Ann Bukantas spoke to us on the same day as Laura. Hearing Ann speak was very interesting as she is used to working with early to mid career artists as well as artists on a more international scale. She for example, edits the John Moores Painting Prize catalogue as a part of her role as Head of Fine Art at the National Museums Liverpool. On Wednesday afternoon I had a one-to-one session with Ann. This was probably the most useful conversation that I had in week one. Ann had really done her research on my online presence and the way that I was projecting myself on my website and social media. Based on this she gave me so much real terms advice. Lesley Taker, curator at FACT Liverpool who I had a one-to-one with earlier in the week had also been fantastic for this, recommending appropriate opportunities and artists for me to research and explore.

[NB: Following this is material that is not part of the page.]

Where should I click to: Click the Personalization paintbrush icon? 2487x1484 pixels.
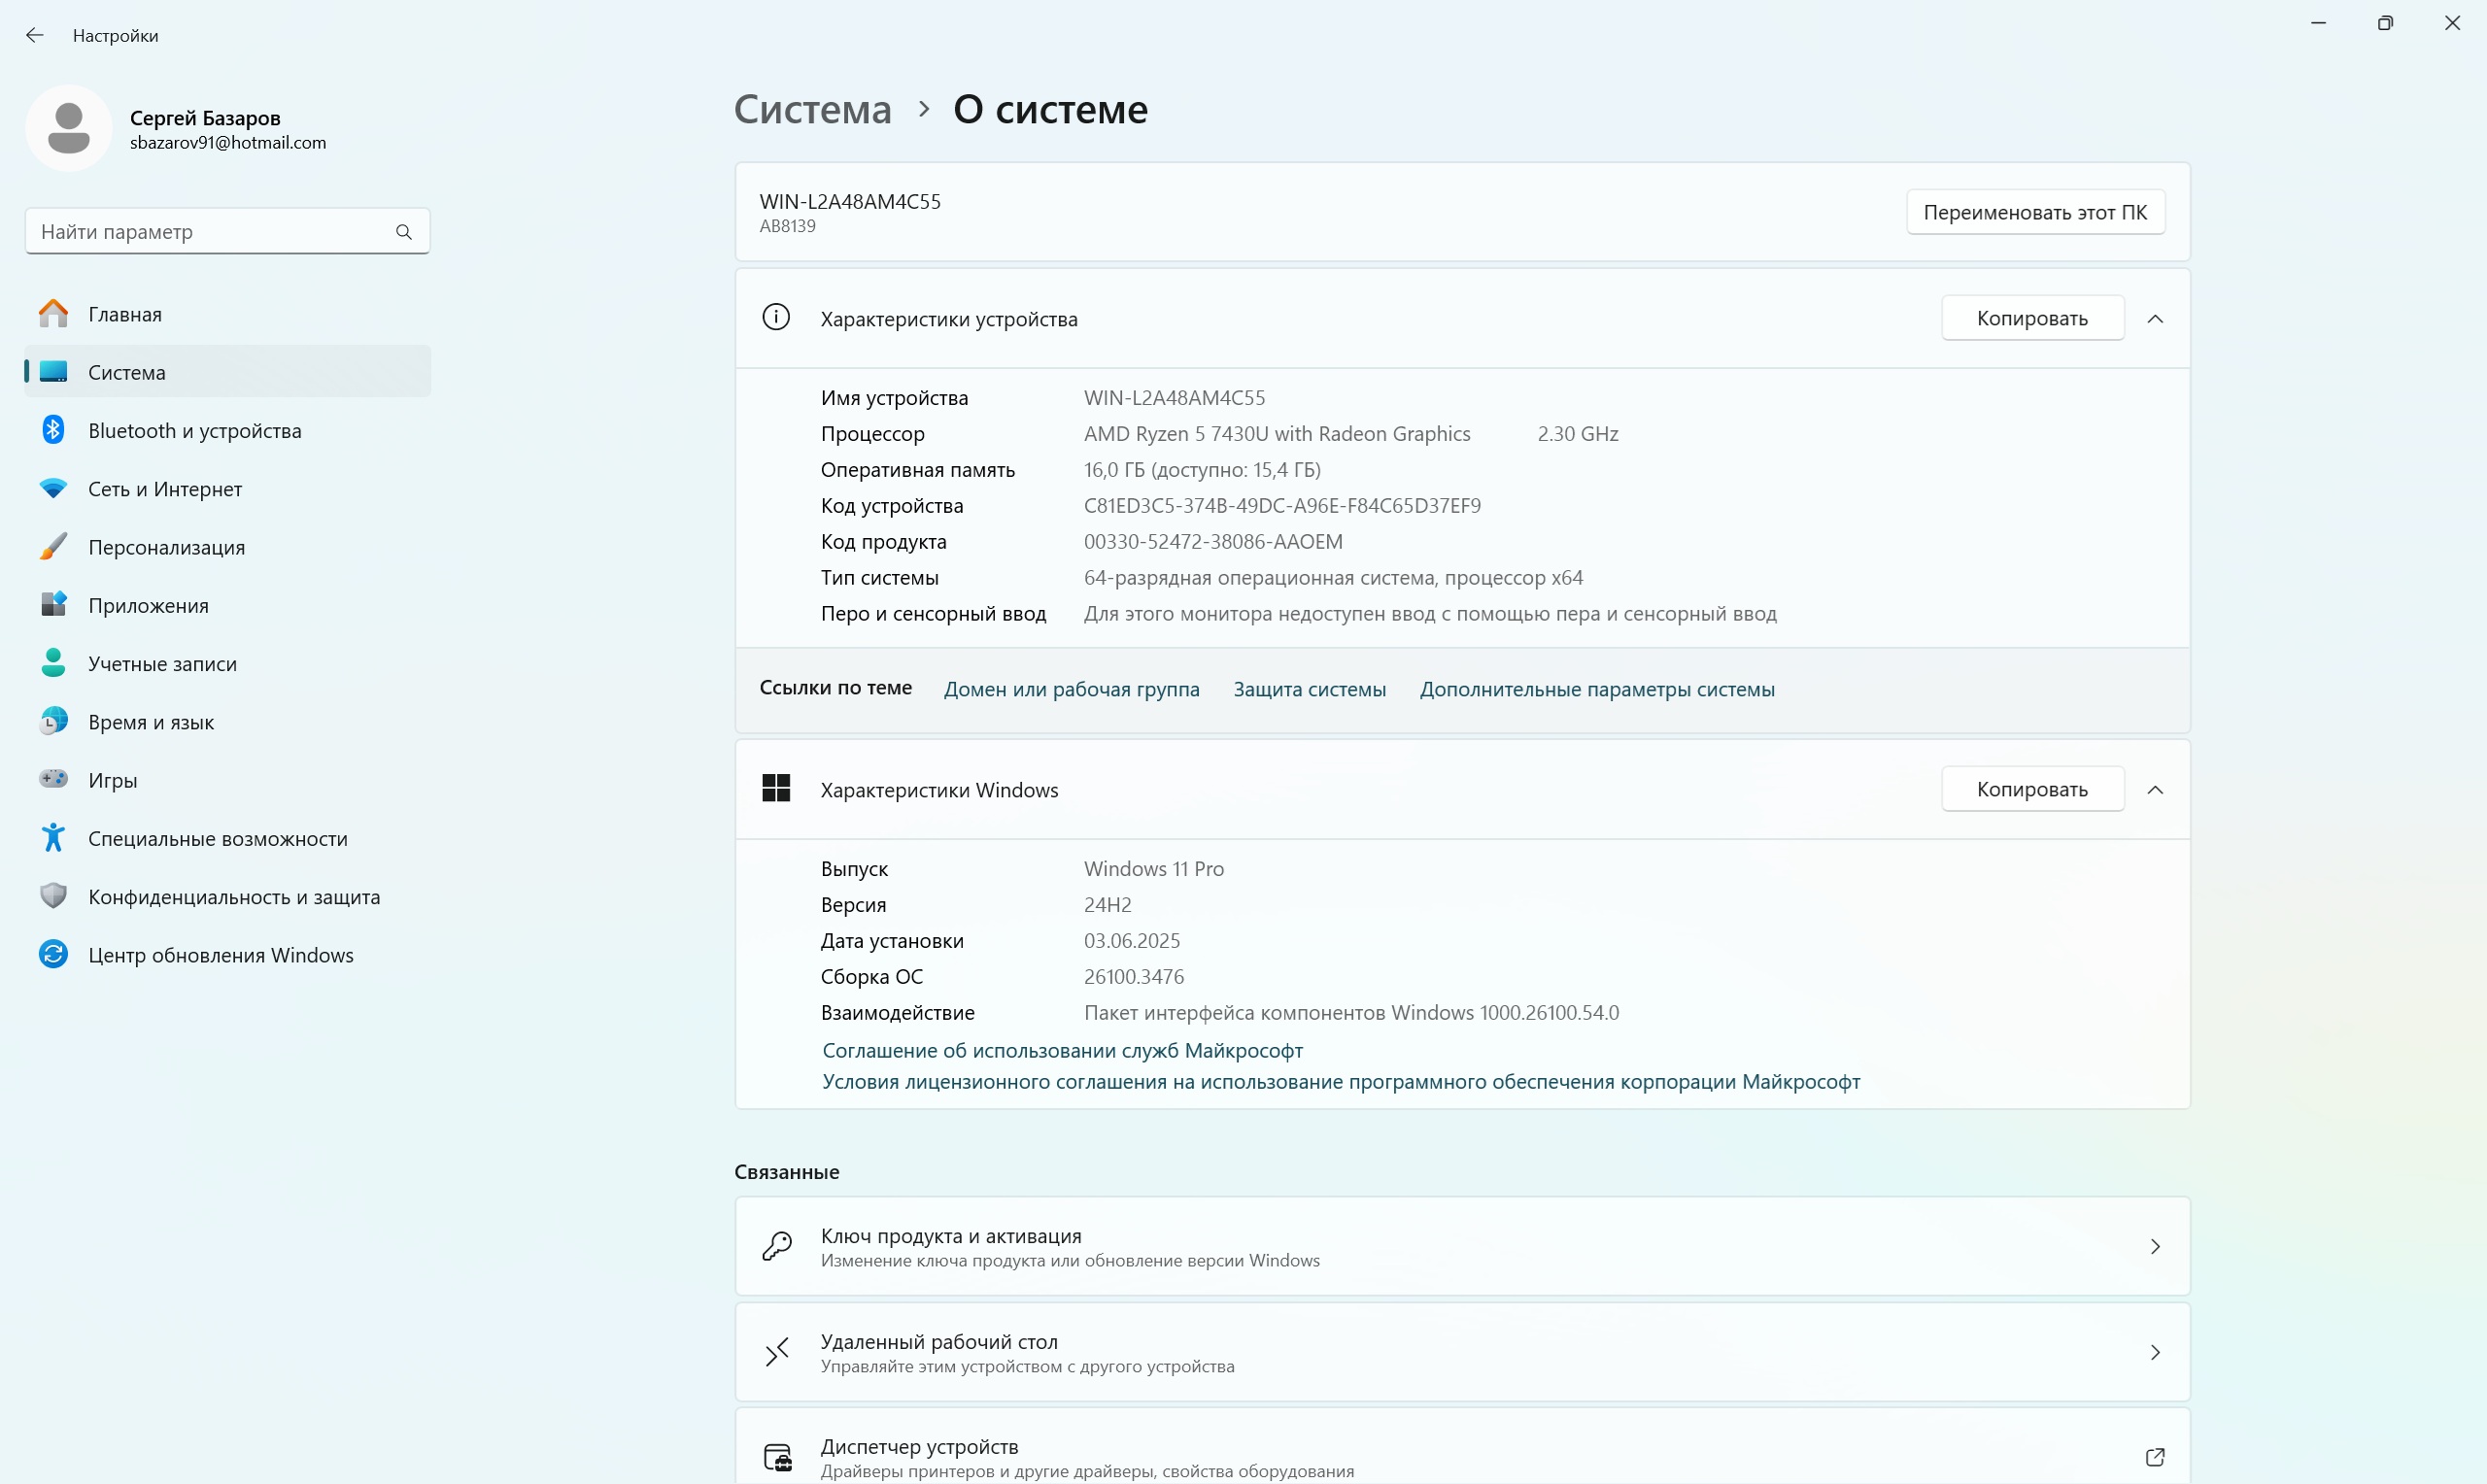click(x=53, y=547)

We are now almost midway into week two of StudioBook 2017. I am excited to meet the rest of the speakers that will be joining us this week. On Friday we will be writing our three and five year plans. StudioBook has provided us all with plenty to move forward with. I am looking forward to returning home to digest this fortnight of information, stories and advice from many brilliant different people; to recuperate and to begin to make the work for the StudioBook group exhibition in November.